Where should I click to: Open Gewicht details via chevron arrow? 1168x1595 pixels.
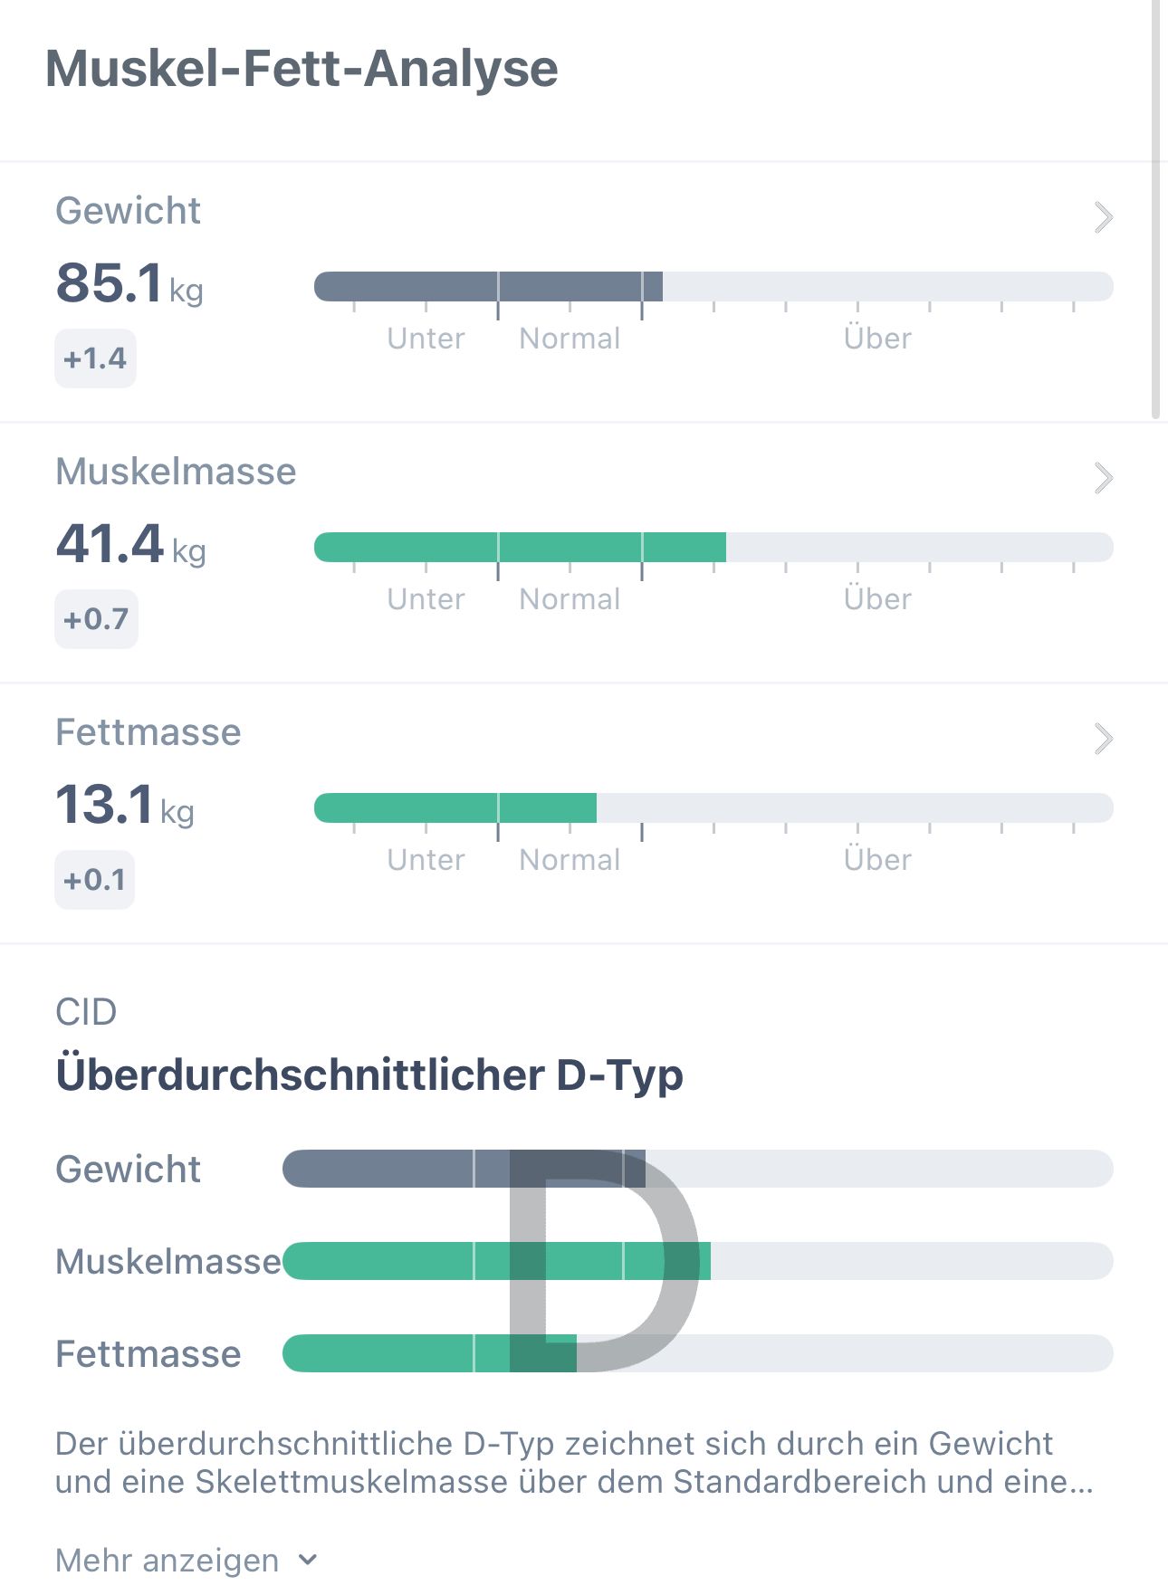(x=1103, y=217)
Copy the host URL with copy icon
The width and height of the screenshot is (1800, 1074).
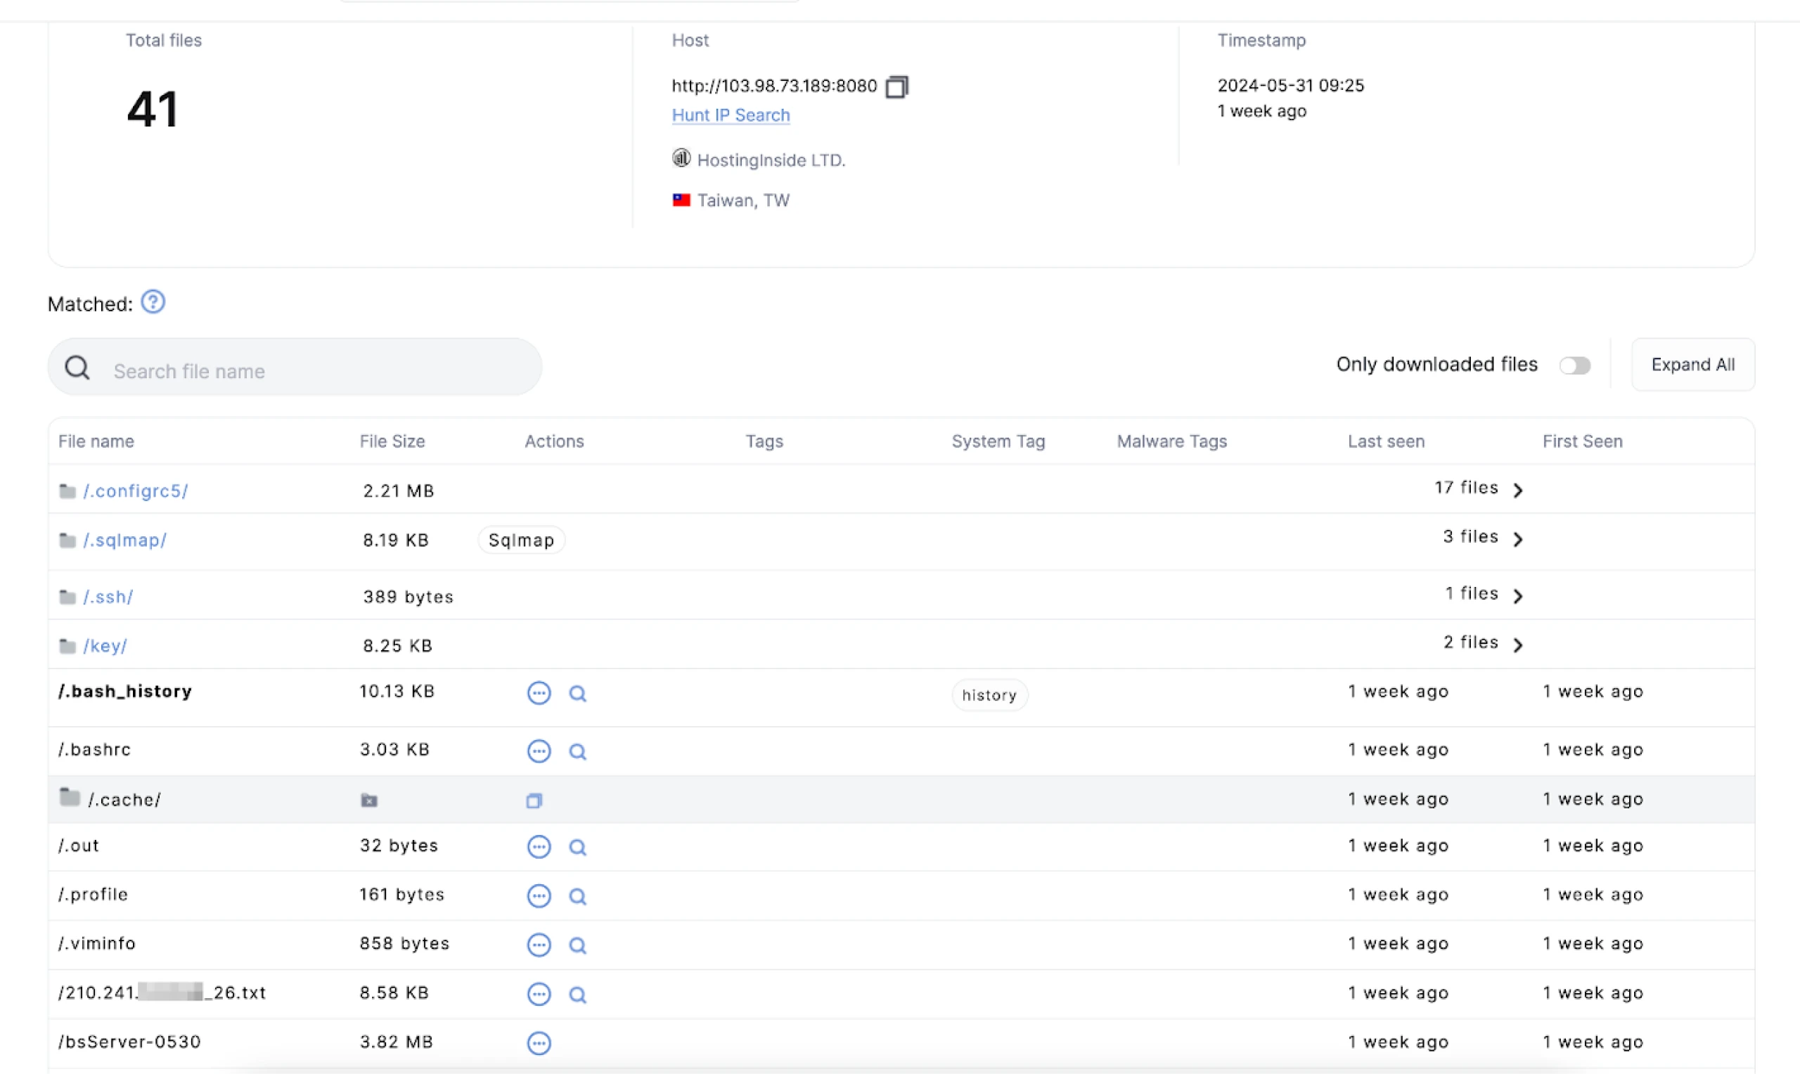[x=897, y=87]
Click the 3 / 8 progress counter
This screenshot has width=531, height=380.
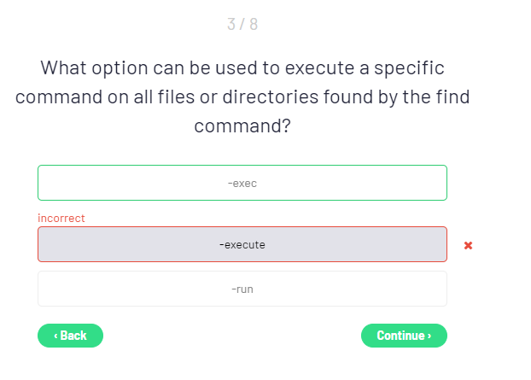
·····
● **Objective**: Rescale the rows from the line with "Copy the host URL with copy icon" up to and including the final line of the rows. Repeat every line, requests included, with each answer coordinate multiplied by 1.8 and rounded to a whole number (halves round up), and leave the pictures out.

● **The answer**:
Copy the host URL with copy icon
The width and height of the screenshot is (1800, 1074).
[x=1615, y=157]
Click the 3 / 8 progress counter
This screenshot has width=531, height=380.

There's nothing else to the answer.